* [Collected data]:
---*---
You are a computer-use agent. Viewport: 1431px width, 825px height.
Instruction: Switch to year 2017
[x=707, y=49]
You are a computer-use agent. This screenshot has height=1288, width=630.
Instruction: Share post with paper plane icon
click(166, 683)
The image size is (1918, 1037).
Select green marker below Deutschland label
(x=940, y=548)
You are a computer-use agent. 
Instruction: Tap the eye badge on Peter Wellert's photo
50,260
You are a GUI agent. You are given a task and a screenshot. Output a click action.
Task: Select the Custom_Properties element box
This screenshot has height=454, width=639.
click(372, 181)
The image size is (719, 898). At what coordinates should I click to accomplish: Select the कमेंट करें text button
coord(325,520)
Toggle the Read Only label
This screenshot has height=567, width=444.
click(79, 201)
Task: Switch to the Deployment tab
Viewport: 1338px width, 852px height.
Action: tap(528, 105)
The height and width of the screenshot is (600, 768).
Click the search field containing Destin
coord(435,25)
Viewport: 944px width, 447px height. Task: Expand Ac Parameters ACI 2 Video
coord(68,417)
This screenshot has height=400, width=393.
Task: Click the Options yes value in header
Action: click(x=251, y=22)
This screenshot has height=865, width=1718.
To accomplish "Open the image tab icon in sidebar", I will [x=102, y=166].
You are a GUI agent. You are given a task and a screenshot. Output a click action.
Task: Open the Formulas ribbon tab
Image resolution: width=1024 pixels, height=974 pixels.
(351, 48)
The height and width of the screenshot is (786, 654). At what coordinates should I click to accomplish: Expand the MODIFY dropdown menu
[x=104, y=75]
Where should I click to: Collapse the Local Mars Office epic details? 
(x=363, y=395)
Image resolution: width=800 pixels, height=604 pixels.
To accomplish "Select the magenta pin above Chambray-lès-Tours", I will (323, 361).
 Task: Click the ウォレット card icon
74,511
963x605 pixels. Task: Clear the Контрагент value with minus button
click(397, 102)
---*---
Copy out all the entries exactly once more.

You are a computer-use agent. Viewport: 1431px width, 825px height.
Instruction: Switch to year 2017
[x=707, y=49]
You are a computer-use agent. This screenshot has height=1288, width=630.
Instruction: Share post with paper plane icon
click(166, 683)
The image size is (1918, 1037).
Select green marker below Deutschland label
(x=940, y=548)
You are a computer-use agent. 
Instruction: Tap the eye badge on Peter Wellert's photo
50,260
You are a GUI agent. You are given a task and a screenshot. Output a click action.
Task: Select the Custom_Properties element box
This screenshot has height=454, width=639.
click(372, 181)
The image size is (719, 898). At what coordinates should I click to accomplish: Select the कमेंट करें text button
coord(325,520)
Toggle the Read Only label
This screenshot has height=567, width=444.
click(79, 201)
Task: Switch to the Deployment tab
Viewport: 1338px width, 852px height.
Action: tap(528, 105)
The height and width of the screenshot is (600, 768).
Click the search field containing Destin
coord(435,25)
Viewport: 944px width, 447px height. Task: Expand Ac Parameters ACI 2 Video
coord(68,417)
This screenshot has height=400, width=393.
Task: Click the Options yes value in header
Action: click(x=251, y=22)
This screenshot has height=865, width=1718.
To accomplish "Open the image tab icon in sidebar", I will [x=102, y=166].
You are a GUI agent. You are given a task and a screenshot. Output a click action.
Task: Open the Formulas ribbon tab
Image resolution: width=1024 pixels, height=974 pixels.
(351, 48)
The height and width of the screenshot is (786, 654). At what coordinates should I click to accomplish: Expand the MODIFY dropdown menu
[x=104, y=75]
Where should I click to: Collapse the Local Mars Office epic details? 
(x=363, y=395)
Image resolution: width=800 pixels, height=604 pixels.
To accomplish "Select the magenta pin above Chambray-lès-Tours", I will (323, 361).
 Task: Click the ウォレット card icon
74,511
963x605 pixels. Task: Clear the Контрагент value with minus button
click(397, 102)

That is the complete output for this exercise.